# What the task requires
Please rewrite the records below, swapping "icon" for "glyph" and leaving everything else unchanged.

Element and text location data:
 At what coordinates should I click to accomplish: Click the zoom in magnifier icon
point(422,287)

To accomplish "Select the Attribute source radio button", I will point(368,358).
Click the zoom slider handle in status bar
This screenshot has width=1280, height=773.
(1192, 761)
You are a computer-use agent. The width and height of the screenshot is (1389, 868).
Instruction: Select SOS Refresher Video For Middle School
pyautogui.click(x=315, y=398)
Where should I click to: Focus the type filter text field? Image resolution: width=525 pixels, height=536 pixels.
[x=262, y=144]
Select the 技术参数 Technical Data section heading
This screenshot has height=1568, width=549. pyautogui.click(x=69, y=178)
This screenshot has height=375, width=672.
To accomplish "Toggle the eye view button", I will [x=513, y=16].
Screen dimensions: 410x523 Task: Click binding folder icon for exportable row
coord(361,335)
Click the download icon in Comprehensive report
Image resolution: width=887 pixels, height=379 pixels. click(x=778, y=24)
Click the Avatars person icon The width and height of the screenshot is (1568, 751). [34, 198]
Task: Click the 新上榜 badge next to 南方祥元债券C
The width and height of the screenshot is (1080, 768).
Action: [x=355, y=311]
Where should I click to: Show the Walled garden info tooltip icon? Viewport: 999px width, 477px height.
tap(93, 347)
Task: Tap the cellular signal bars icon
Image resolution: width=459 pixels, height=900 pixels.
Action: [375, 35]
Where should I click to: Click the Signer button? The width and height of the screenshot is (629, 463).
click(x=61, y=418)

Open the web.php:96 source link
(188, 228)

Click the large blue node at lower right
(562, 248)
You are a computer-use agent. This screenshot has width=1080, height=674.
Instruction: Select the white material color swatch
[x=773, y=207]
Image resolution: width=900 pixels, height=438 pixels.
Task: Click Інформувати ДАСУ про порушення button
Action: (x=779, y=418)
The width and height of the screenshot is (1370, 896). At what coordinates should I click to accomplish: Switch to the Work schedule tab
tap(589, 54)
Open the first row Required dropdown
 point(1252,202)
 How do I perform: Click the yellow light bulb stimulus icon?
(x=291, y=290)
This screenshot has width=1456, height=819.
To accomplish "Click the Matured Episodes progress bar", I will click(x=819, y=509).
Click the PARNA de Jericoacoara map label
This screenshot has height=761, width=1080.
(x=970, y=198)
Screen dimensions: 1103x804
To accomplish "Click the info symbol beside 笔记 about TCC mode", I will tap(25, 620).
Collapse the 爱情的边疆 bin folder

# Exercise answer
 At what coordinates should I click to accomplish: Click the zoom in magnifier glyph
point(422,287)

To accomplish "Select the Attribute source radio button", I will point(368,358).
Click the zoom slider handle in status bar
This screenshot has width=1280, height=773.
(1192, 761)
You are a computer-use agent. The width and height of the screenshot is (1389, 868).
Instruction: Select SOS Refresher Video For Middle School
pyautogui.click(x=315, y=398)
Where should I click to: Focus the type filter text field? Image resolution: width=525 pixels, height=536 pixels.
[x=262, y=144]
Select the 技术参数 Technical Data section heading
This screenshot has height=1568, width=549. pyautogui.click(x=69, y=178)
This screenshot has height=375, width=672.
To accomplish "Toggle the eye view button", I will [x=513, y=16].
Screen dimensions: 410x523 Task: Click binding folder glyph for exportable row
coord(361,335)
Click the download glyph in Comprehensive report
Image resolution: width=887 pixels, height=379 pixels. click(x=778, y=24)
Click the Avatars person glyph The width and height of the screenshot is (1568, 751). [34, 198]
Task: Click the 新上榜 badge next to 南方祥元债券C
The width and height of the screenshot is (1080, 768).
Action: [x=355, y=311]
Where should I click to: Show the Walled garden info tooltip glyph? Viewport: 999px width, 477px height.
tap(93, 347)
Task: Tap the cellular signal bars glyph
Image resolution: width=459 pixels, height=900 pixels.
Action: [375, 35]
Where should I click to: Click the Signer button? The width and height of the screenshot is (629, 463).
click(x=61, y=418)

Open the web.php:96 source link
(188, 228)

Click the large blue node at lower right
(562, 248)
You are a computer-use agent. This screenshot has width=1080, height=674.
Instruction: Select the white material color swatch
[x=773, y=207]
Image resolution: width=900 pixels, height=438 pixels.
Task: Click Інформувати ДАСУ про порушення button
Action: (x=779, y=418)
The width and height of the screenshot is (1370, 896). At what coordinates should I click to accomplish: Switch to the Work schedule tab
tap(589, 54)
Open the first row Required dropdown
 point(1252,202)
 How do I perform: Click the yellow light bulb stimulus glyph?
(x=291, y=290)
This screenshot has width=1456, height=819.
To accomplish "Click the Matured Episodes progress bar", I will click(x=819, y=509).
Click the PARNA de Jericoacoara map label
This screenshot has height=761, width=1080.
(x=970, y=198)
Screen dimensions: 1103x804
To accomplish "Click the info symbol beside 笔记 about TCC mode", I will tap(25, 620).
Collapse the 爱情的边疆 bin folder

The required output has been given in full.